▶ _RECORDS SUPPLIED_
========

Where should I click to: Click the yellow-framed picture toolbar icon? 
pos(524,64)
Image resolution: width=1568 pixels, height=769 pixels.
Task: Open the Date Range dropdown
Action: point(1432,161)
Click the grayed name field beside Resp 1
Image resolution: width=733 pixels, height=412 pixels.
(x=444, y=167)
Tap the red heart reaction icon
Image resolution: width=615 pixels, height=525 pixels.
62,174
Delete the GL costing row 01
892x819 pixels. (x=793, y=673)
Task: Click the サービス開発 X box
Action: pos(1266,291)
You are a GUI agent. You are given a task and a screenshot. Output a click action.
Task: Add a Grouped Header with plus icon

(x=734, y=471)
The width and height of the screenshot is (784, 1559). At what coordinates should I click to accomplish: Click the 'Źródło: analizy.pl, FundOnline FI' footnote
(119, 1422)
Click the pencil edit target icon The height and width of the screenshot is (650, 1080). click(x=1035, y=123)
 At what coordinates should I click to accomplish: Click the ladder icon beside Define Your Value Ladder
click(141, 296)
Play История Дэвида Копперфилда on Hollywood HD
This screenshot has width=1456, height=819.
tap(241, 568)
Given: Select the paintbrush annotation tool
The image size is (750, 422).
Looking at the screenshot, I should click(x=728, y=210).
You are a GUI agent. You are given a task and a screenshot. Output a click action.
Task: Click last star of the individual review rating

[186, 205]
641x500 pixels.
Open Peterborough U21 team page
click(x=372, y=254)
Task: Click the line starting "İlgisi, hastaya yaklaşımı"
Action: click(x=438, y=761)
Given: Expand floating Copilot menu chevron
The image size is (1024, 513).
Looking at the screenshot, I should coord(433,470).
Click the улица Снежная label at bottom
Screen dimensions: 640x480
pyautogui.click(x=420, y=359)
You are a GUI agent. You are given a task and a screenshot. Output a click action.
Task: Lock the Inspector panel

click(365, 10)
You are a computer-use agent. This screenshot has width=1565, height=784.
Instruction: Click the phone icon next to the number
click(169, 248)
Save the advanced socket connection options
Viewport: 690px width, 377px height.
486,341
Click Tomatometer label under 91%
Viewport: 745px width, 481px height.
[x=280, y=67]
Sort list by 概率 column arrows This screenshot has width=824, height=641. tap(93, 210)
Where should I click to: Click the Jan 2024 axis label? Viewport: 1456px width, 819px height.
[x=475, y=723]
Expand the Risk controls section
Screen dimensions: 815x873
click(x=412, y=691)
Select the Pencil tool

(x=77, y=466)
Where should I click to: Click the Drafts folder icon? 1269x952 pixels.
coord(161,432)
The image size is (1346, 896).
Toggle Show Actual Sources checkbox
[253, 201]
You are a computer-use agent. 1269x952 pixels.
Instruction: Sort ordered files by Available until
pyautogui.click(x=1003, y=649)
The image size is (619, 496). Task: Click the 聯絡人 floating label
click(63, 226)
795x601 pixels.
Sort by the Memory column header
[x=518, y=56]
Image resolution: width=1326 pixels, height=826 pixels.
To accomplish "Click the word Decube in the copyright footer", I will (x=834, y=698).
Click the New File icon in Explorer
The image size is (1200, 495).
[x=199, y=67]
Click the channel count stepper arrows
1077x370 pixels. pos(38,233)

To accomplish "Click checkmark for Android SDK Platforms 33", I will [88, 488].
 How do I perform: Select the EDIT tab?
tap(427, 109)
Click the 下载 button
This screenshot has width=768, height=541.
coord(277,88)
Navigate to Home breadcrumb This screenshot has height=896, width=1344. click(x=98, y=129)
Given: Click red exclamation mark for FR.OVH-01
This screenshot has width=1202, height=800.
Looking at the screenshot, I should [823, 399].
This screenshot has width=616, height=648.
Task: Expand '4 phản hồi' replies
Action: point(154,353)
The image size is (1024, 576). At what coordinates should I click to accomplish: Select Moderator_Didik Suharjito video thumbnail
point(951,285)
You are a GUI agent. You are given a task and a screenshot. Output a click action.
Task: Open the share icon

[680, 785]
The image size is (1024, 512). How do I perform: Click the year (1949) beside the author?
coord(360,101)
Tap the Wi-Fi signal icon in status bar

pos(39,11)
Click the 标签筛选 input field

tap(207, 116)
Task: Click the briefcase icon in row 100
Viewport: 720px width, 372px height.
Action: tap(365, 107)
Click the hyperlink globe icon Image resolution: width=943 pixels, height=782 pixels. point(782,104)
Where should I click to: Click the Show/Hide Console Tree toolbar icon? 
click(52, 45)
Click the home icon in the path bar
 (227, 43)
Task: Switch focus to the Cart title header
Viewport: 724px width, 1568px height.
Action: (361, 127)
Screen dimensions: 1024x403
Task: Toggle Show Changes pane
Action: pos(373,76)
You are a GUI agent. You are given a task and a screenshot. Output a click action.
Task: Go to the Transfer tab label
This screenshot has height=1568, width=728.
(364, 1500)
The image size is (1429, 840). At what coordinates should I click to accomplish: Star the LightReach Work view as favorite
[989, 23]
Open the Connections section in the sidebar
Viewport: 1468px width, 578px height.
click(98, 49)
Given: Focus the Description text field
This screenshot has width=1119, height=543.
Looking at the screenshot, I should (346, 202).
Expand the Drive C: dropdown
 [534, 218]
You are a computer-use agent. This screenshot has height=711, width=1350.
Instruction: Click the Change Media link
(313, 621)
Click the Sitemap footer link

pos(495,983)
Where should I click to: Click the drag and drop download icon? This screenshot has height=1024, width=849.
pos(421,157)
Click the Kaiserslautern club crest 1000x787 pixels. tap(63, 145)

========

▶ _PROBLEM DETAILS_
Revise the entries above so that every "GUI agent" becomes "desktop agent", leaving everything else unchanged.

▶ _EXERCISE SOLUTION_
Where should I click to: Click the yellow-framed picture toolbar icon? 
pos(524,64)
Image resolution: width=1568 pixels, height=769 pixels.
Task: Open the Date Range dropdown
Action: point(1432,161)
Click the grayed name field beside Resp 1
Image resolution: width=733 pixels, height=412 pixels.
(x=444, y=167)
Tap the red heart reaction icon
Image resolution: width=615 pixels, height=525 pixels.
62,174
Delete the GL costing row 01
892x819 pixels. (x=793, y=673)
Task: Click the サービス開発 X box
Action: pos(1266,291)
You are a desktop agent. You are given a task and a screenshot. Output a click action.
Task: Add a Grouped Header with plus icon

(x=734, y=471)
The width and height of the screenshot is (784, 1559). At what coordinates should I click to accomplish: Click the 'Źródło: analizy.pl, FundOnline FI' footnote
(119, 1422)
Click the pencil edit target icon The height and width of the screenshot is (650, 1080). click(x=1035, y=123)
 At what coordinates should I click to accomplish: Click the ladder icon beside Define Your Value Ladder
click(141, 296)
Play История Дэвида Копперфилда on Hollywood HD
This screenshot has width=1456, height=819.
tap(241, 568)
Given: Select the paintbrush annotation tool
The image size is (750, 422).
Looking at the screenshot, I should click(x=728, y=210).
You are a desktop agent. You are given a task and a screenshot. Output a click action.
Task: Click last star of the individual review rating

[186, 205]
641x500 pixels.
Open Peterborough U21 team page
click(x=372, y=254)
Task: Click the line starting "İlgisi, hastaya yaklaşımı"
Action: click(x=438, y=761)
Given: Expand floating Copilot menu chevron
The image size is (1024, 513).
Looking at the screenshot, I should coord(433,470).
Click the улица Снежная label at bottom
Screen dimensions: 640x480
pyautogui.click(x=420, y=359)
You are a desktop agent. You are given a task and a screenshot. Output a click action.
Task: Lock the Inspector panel

click(365, 10)
You are a computer-use agent. This screenshot has width=1565, height=784.
Instruction: Click the phone icon next to the number
click(169, 248)
Save the advanced socket connection options
Viewport: 690px width, 377px height.
486,341
Click Tomatometer label under 91%
Viewport: 745px width, 481px height.
[x=280, y=67]
Sort list by 概率 column arrows This screenshot has width=824, height=641. tap(93, 210)
Where should I click to: Click the Jan 2024 axis label? Viewport: 1456px width, 819px height.
[x=475, y=723]
Expand the Risk controls section
Screen dimensions: 815x873
click(x=412, y=691)
Select the Pencil tool

(x=77, y=466)
Where should I click to: Click the Drafts folder icon? 1269x952 pixels.
coord(161,432)
The image size is (1346, 896).
Toggle Show Actual Sources checkbox
[253, 201]
You are a computer-use agent. 1269x952 pixels.
Instruction: Sort ordered files by Available until
pyautogui.click(x=1003, y=649)
The image size is (619, 496). Task: Click the 聯絡人 floating label
click(63, 226)
795x601 pixels.
Sort by the Memory column header
[x=518, y=56]
Image resolution: width=1326 pixels, height=826 pixels.
To accomplish "Click the word Decube in the copyright footer", I will (x=834, y=698).
Click the New File icon in Explorer
The image size is (1200, 495).
[x=199, y=67]
Click the channel count stepper arrows
1077x370 pixels. pos(38,233)

To accomplish "Click checkmark for Android SDK Platforms 33", I will [88, 488].
 How do I perform: Select the EDIT tab?
tap(427, 109)
Click the 下载 button
This screenshot has width=768, height=541.
coord(277,88)
Navigate to Home breadcrumb This screenshot has height=896, width=1344. click(x=98, y=129)
Given: Click red exclamation mark for FR.OVH-01
This screenshot has width=1202, height=800.
Looking at the screenshot, I should [823, 399].
This screenshot has width=616, height=648.
Task: Expand '4 phản hồi' replies
Action: point(154,353)
The image size is (1024, 576). At what coordinates should I click to accomplish: Select Moderator_Didik Suharjito video thumbnail
point(951,285)
You are a desktop agent. You are given a task and a screenshot. Output a click action.
Task: Open the share icon

[680, 785]
The image size is (1024, 512). How do I perform: Click the year (1949) beside the author?
coord(360,101)
Tap the Wi-Fi signal icon in status bar

pos(39,11)
Click the 标签筛选 input field

tap(207, 116)
Task: Click the briefcase icon in row 100
Viewport: 720px width, 372px height.
Action: tap(365, 107)
Click the hyperlink globe icon Image resolution: width=943 pixels, height=782 pixels. point(782,104)
Where should I click to: Click the Show/Hide Console Tree toolbar icon? 
click(52, 45)
Click the home icon in the path bar
 (227, 43)
Task: Switch focus to the Cart title header
Viewport: 724px width, 1568px height.
Action: (361, 127)
Screen dimensions: 1024x403
Task: Toggle Show Changes pane
Action: pos(373,76)
You are a desktop agent. You are given a task and a screenshot. Output a click action.
Task: Go to the Transfer tab label
This screenshot has height=1568, width=728.
(364, 1500)
The image size is (1429, 840). At what coordinates should I click to accomplish: Star the LightReach Work view as favorite
[989, 23]
Open the Connections section in the sidebar
Viewport: 1468px width, 578px height.
click(98, 49)
Given: Focus the Description text field
This screenshot has width=1119, height=543.
Looking at the screenshot, I should (346, 202).
Expand the Drive C: dropdown
 [534, 218]
You are a computer-use agent. This screenshot has height=711, width=1350.
Instruction: Click the Change Media link
(313, 621)
Click the Sitemap footer link

pos(495,983)
Where should I click to: Click the drag and drop download icon? This screenshot has height=1024, width=849.
pos(421,157)
Click the Kaiserslautern club crest 1000x787 pixels. tap(63, 145)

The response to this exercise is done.